The public just got a little bit interested again on Friday. This is a good sign. I now follow the Rydex Precious Metals Fund as a proxy for retail investor interest/sentiment in the Gold sector. You can too if you want. The total assets in the fund fluctuate wildly, with assets flowing out of the precious metals fund (i.e. people withdrawing their money from the fund) when prices in the Gold patch fall and fund assets increasing when prices rice. The retail herd piles into a trade as prices move higher and higher and they become more and more bearish as prices move lower. Learning to break away from this unprofitable approach of the herd is an important step for every investor. Buy when the herd is uninterested and sell when they can't get enough.
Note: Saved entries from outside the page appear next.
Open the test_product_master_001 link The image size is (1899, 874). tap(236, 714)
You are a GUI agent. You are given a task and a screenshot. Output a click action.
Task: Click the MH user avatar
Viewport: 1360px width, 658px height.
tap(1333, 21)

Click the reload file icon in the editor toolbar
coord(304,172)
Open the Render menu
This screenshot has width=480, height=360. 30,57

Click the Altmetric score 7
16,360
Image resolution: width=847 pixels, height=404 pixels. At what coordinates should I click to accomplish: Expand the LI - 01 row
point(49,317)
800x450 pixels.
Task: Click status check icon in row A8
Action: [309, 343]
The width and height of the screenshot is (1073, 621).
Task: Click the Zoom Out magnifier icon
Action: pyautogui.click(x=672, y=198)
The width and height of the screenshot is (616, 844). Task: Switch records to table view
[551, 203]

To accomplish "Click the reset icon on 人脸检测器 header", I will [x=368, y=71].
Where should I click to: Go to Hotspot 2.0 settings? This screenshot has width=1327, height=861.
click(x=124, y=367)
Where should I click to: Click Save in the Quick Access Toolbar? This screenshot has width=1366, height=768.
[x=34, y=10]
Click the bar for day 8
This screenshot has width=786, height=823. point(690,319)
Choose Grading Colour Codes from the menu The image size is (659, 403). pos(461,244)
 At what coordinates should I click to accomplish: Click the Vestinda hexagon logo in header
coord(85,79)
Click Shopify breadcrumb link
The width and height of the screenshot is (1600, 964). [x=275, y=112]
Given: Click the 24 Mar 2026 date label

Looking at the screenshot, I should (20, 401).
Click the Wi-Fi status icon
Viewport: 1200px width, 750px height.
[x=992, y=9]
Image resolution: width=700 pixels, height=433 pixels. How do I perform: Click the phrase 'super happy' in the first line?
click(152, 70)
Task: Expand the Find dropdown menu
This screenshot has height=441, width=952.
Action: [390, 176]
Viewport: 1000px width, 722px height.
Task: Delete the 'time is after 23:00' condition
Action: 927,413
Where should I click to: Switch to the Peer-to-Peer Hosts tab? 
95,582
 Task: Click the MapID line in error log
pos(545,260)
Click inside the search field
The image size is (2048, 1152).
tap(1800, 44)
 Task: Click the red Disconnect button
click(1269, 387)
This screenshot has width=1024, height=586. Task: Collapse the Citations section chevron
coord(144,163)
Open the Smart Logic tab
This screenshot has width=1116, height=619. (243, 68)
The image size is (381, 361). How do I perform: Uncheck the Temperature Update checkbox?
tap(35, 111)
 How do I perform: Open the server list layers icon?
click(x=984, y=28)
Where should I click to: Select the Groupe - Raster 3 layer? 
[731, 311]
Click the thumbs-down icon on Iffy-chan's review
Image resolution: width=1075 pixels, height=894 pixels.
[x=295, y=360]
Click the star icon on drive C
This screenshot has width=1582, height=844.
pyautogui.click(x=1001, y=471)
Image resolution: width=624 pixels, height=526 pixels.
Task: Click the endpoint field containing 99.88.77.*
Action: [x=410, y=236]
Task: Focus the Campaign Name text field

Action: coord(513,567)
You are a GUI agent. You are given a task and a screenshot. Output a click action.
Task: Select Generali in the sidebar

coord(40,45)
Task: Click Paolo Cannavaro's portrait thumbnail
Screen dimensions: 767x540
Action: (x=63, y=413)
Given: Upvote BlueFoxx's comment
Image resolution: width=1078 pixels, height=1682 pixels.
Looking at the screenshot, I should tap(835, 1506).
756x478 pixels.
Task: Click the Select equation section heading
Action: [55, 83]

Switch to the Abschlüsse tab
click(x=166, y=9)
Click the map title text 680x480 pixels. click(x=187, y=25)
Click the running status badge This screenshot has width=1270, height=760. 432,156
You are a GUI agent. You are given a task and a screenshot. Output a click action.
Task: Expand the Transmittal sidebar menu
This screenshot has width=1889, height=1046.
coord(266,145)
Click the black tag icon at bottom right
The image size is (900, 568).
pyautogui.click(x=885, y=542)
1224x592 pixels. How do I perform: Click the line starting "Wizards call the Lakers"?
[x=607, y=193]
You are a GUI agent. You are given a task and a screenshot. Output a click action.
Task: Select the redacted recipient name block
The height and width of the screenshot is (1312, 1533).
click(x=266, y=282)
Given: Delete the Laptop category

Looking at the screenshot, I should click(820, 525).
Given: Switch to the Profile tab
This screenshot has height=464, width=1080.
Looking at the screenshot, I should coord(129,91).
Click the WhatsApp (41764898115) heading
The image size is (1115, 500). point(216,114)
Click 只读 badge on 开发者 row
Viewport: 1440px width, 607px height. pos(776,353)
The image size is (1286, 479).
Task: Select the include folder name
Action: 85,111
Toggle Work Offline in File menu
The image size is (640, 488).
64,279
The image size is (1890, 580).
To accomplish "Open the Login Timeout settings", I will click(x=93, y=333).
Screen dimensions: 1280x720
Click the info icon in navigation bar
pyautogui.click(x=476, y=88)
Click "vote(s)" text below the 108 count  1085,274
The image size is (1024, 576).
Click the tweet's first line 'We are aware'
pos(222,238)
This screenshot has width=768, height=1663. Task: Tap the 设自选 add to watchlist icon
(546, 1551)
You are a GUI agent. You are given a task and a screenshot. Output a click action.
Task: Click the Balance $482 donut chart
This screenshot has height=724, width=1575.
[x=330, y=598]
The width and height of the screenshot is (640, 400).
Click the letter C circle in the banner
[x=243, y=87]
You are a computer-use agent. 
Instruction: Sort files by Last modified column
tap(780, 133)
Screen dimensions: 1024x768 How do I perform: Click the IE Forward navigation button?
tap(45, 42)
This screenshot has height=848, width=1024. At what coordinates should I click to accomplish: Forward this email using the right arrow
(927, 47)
I am not saying this Rydex retail interest sentiment indicator is perfect - no indicator is. On Friday, however, the assets in the Rydex fund "broke out" above $140 million. Here is a chart of the fund assets over the past 9 months or so that I created to show the last time a break out over $140 million occurred following a lull/nadir:

Rydex Precious Metals Fund Total Assets

And here's a 1 year candlestick plot of the Gold price in U.S. Dollar terms to show where the two highlighted jumps over the $140 million mark in the previous chart occurred:

Gold Continuous Contract

If we're setting up for another frenzied bull run in the Gold patch and recent history is a guide, we're likely to hit at least $300 million in assets for the Rydex Precious Metals Fund before the next peak. We may well go above the $300 million level if this is an extended bull move higher, as I am suspecting. I sure wouldn't want to bet against Jim Sinclair's call for a Gold price of $1650/oz by January, 2011.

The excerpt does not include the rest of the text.